Curation
Curation is the key.
People provide the episodic torrents of non-contextualized
headlines and experts/ journalists provide the analysis. The
experts choose the signal amid the noise, and after the crowd
is exposed to that signal, the rest of the noise will make more
sense.
The tools experts use to document and share what they curate is
a whole other topic, but it won't solely come in the form of
blog posts. There needs to be a more complex, searchable,
taggable, meta-data-filled system for organizing contextual
data. I don't know what that system looks like, but I do know
it doesn't exist yet.
from Lauren Rabaino
Context is the key
As Tim Carmody says, it's about actors in a story, who they are
and how they interrelate, it's about how different articles
addressing the same topic hang together and their defining
events, et cetera.

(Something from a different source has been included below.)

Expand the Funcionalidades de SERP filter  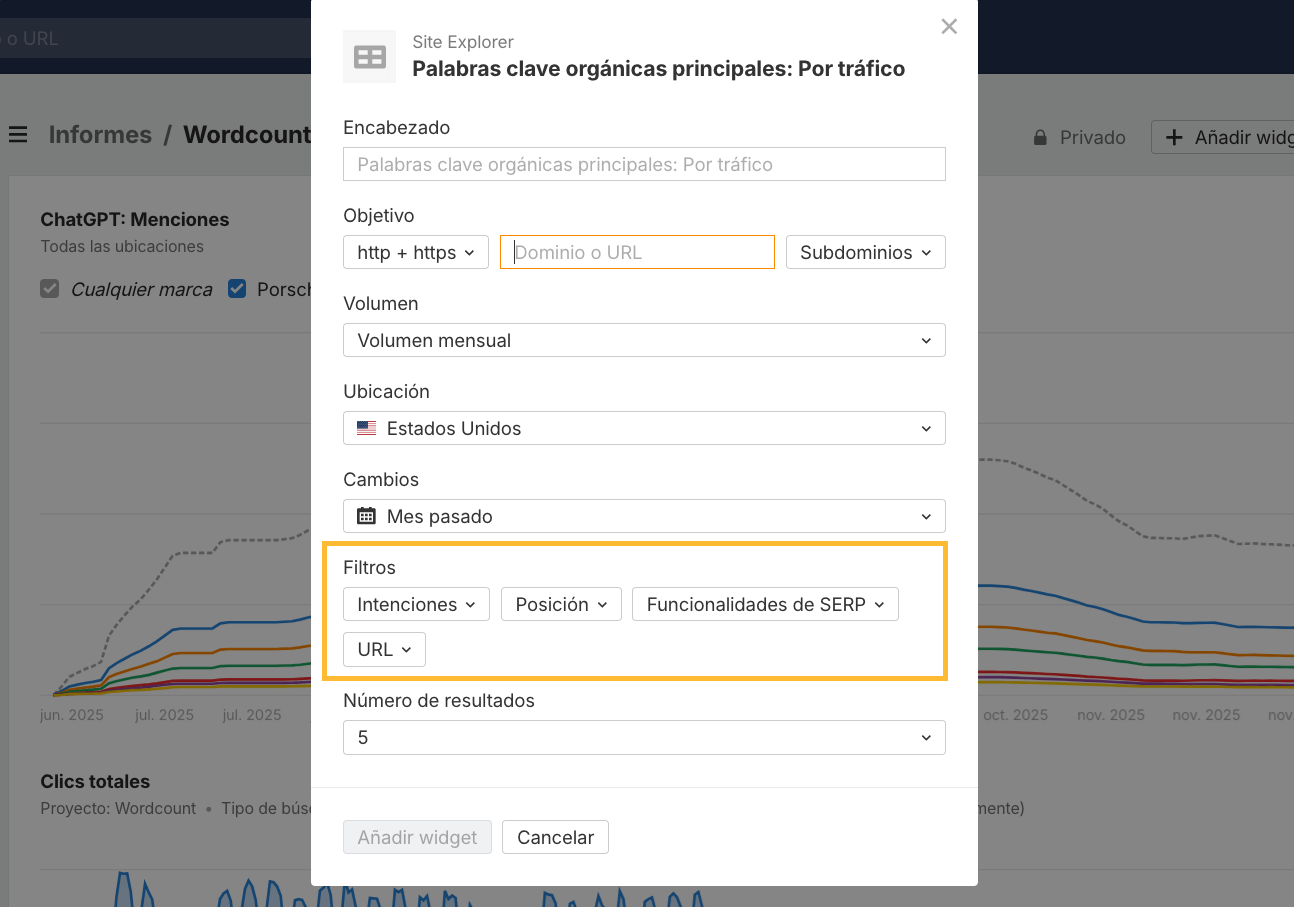[765, 604]
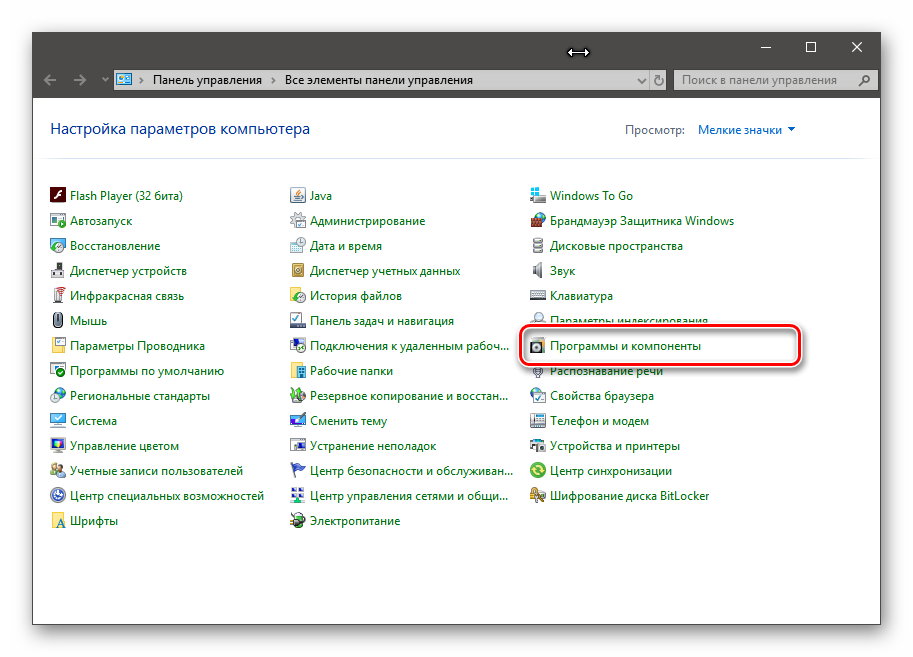Open the Sound (Звук) speaker icon
This screenshot has width=913, height=657.
click(538, 271)
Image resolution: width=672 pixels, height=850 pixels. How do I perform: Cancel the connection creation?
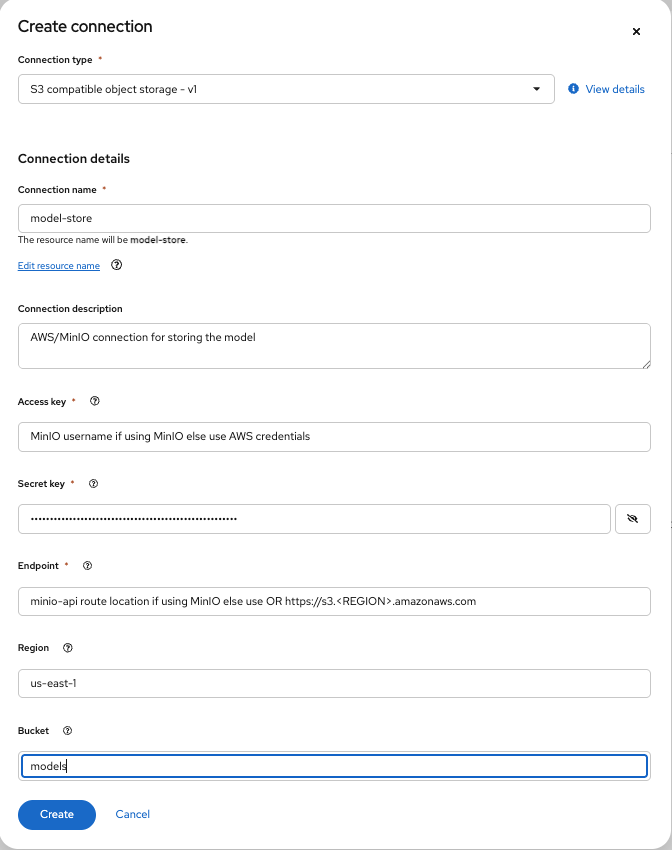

That means biographies on people and
profiles on organizations, it means topic pages that amount to
more than just links to the articles they contain, it means
timelines that show pivotal points and shows which news
articles talk about which part of that bigger story, it means
maps of where these things are happening, it means an
explanation of why this is important and to whom it is
important. Hardly rocket science, just plain ol context as
we've always understood it.
The problem isn't that we need more innovation or that we need
to invent cool techniques to bring context. Maybe we need that
too, but the key problem is that we know how to provide the
necessary context for news stories, yet no-one seems to really
do it.
The How? question needs to be How can we change our workflows
and attitude to provide more background for readers, how can we
change the newsroom? Let's first get those basics down.